> What is required: Carry on the worked solution about the circumcircle of an isosceles right triangle, picking up right after its last line.

> Excerpt provided:
Çözüldü Isosceles Right Triangle's Circumcircle - Radical Numbers

A slightly hardened test adaptation from the Manitoba Mathematical (High School) Contest - Canada, 2003 Questions:

If the perimeter of an isosceles right triangle is 8, what is the ratio, as a multiple of π, of the area of its circumcircle to that of the triangle?
A) 5
B) 4
C) 3
D) 2
E) 1

Length of the vertical sides of the isosceles right triangle: a unit
Length of the hypotenuse of the isosceles right triangle: a·√2 unit
2a + a·√2 = 8 ⇒ a = 4·(2 - √2) units
Area of The Isosceles Right Triangle: S1 = [ 4·(2 - √2) ]^2 / 2 = 16·(3 - 2·√2) unit^2.

> Record extracts:
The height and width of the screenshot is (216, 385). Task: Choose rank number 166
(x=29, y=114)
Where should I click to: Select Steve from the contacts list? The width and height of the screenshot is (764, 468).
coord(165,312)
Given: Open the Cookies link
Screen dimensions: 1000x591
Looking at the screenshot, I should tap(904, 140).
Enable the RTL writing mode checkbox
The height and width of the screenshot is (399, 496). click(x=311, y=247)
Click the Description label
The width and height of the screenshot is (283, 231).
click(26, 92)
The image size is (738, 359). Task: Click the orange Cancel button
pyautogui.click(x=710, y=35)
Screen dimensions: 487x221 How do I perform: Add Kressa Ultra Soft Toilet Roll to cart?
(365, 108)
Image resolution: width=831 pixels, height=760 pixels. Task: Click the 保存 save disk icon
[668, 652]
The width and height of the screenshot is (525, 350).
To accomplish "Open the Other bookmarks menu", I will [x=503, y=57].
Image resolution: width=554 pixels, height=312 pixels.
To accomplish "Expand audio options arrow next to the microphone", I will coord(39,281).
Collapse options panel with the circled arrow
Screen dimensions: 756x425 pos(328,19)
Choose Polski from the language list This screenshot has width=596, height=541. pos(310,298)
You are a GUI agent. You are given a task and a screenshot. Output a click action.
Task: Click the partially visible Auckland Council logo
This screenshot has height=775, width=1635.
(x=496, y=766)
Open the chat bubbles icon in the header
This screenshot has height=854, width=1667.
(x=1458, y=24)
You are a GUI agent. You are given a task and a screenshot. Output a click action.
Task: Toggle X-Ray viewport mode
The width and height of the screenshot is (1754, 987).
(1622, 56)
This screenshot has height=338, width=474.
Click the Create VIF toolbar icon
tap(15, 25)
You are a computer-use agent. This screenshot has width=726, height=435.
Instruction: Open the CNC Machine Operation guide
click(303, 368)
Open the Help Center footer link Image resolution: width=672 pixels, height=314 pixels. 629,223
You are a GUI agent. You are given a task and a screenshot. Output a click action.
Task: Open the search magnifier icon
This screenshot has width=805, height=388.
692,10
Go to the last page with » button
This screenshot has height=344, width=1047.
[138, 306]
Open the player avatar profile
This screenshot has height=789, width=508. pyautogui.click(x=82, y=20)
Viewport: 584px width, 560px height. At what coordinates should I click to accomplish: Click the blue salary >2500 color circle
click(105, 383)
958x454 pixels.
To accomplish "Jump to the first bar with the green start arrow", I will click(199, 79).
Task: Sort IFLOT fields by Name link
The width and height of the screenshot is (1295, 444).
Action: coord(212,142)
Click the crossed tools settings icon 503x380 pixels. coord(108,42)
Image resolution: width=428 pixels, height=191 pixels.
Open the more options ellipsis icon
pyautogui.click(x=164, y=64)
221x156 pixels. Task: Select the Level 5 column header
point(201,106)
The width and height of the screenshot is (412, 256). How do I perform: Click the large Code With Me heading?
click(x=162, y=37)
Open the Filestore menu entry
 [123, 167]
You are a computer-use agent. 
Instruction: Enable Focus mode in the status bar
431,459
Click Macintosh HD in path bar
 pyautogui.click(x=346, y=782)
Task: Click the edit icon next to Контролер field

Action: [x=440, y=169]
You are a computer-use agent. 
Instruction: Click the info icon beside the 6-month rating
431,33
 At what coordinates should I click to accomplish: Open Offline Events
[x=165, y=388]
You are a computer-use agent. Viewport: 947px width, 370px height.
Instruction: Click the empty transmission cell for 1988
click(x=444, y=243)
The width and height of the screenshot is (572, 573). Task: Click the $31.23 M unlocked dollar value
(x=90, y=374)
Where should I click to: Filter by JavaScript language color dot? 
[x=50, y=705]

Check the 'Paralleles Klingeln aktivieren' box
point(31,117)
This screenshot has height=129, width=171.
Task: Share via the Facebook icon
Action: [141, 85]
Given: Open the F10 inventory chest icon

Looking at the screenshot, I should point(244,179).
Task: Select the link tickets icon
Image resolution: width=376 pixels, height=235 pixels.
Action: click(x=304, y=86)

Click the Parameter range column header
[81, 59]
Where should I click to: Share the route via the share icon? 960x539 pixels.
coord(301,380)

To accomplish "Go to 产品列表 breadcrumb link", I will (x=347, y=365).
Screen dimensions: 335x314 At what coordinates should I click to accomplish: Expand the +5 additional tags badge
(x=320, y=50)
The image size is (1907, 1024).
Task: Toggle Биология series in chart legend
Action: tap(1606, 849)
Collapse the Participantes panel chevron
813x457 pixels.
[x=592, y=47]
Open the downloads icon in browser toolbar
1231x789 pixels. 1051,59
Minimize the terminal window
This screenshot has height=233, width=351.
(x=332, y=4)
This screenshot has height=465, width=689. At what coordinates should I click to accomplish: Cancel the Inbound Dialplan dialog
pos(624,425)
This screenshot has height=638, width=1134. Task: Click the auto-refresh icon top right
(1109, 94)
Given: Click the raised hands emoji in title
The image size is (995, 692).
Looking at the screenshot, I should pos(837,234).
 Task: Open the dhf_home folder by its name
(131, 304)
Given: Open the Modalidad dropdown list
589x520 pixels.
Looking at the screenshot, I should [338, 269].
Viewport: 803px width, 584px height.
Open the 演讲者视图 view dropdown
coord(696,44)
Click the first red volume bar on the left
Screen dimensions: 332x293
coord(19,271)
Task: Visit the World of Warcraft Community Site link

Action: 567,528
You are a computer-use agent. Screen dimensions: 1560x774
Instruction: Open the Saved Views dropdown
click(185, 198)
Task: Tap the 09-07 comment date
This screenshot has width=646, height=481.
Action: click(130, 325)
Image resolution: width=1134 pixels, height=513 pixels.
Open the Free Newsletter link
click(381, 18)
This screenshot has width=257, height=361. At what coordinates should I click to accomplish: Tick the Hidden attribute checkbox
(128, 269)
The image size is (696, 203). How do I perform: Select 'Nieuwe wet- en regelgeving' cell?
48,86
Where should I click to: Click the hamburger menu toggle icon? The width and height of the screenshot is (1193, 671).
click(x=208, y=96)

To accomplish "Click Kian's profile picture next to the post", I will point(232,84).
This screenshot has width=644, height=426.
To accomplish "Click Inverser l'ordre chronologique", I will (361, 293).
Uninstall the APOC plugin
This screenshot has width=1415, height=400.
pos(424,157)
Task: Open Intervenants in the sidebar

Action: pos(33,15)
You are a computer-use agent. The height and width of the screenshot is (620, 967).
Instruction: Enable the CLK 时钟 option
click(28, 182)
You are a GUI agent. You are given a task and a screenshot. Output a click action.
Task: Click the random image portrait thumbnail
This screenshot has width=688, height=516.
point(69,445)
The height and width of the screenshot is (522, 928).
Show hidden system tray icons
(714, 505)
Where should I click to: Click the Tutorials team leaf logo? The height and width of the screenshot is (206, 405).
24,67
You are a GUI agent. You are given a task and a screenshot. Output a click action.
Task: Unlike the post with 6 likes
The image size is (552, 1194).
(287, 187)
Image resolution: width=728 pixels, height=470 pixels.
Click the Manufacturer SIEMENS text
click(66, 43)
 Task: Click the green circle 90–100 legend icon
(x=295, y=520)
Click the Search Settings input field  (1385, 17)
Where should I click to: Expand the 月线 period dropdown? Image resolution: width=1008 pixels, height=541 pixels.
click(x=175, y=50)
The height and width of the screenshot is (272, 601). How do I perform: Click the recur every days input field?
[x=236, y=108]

> Answer to the exercise:
Length of the radius of the circumcircle of the isosceles right triangle: r unit
r = (a / 2)·√2 = [ 4·(2 - √2) / 2 ]·√2 = 4·(√2 - 1) units
Area of the circumcircle: S2 = π·[ 4·(√2 - 1) ]^2 unit^2
S2 / S1 = π·{ [ 4·(√2 - 1) ]^2 } / [ 16·(3 - 2·√2) ] = π·1.

Original Question: "If the perimeter of an isosceles right-angled triangle is 8, what is its area?"
https://server.math.umanitoba.ca/~craigen/manitobamathletics/mmc/ARCHIVE/QUESTIONS2003.pdf
(Page 1, Question 3.b)